**WHAT THIS TASK INVOLVES:** Copy out the items exactly, beginning with the line that contains "Click the WhatsApp chat icon" and continuing through the last line of the items.

**MATERIAL PROVIDED:**
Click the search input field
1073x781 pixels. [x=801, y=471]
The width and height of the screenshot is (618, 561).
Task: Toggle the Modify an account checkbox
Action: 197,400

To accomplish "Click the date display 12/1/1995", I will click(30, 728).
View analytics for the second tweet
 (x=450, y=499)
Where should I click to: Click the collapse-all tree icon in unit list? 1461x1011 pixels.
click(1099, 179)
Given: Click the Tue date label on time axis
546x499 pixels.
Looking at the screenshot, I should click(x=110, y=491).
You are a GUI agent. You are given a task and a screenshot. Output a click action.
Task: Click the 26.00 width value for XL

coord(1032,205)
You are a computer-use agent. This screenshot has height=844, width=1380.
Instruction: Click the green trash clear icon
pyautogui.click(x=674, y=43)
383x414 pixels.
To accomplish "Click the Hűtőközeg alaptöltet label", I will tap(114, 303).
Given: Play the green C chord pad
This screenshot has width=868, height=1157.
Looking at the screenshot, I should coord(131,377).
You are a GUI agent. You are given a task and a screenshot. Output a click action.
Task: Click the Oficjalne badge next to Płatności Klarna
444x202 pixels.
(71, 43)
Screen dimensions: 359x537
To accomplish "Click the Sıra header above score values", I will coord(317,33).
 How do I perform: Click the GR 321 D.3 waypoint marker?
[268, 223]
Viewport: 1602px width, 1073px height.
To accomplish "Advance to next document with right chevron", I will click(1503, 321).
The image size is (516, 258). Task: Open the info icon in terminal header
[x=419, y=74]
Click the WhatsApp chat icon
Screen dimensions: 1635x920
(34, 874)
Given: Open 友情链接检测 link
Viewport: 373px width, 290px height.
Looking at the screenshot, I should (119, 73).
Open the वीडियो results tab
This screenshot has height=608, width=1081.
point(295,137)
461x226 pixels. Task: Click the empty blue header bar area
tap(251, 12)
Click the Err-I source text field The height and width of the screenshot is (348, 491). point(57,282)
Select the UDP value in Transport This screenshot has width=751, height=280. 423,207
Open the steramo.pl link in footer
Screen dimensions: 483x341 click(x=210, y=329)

**THE COMPLETED TASK:**
Click the WhatsApp chat icon
Screen dimensions: 1635x920
(34, 874)
Given: Open 友情链接检测 link
Viewport: 373px width, 290px height.
Looking at the screenshot, I should (119, 73).
Open the वीडियो results tab
This screenshot has height=608, width=1081.
point(295,137)
461x226 pixels. Task: Click the empty blue header bar area
tap(251, 12)
Click the Err-I source text field The height and width of the screenshot is (348, 491). point(57,282)
Select the UDP value in Transport This screenshot has width=751, height=280. 423,207
Open the steramo.pl link in footer
Screen dimensions: 483x341 click(x=210, y=329)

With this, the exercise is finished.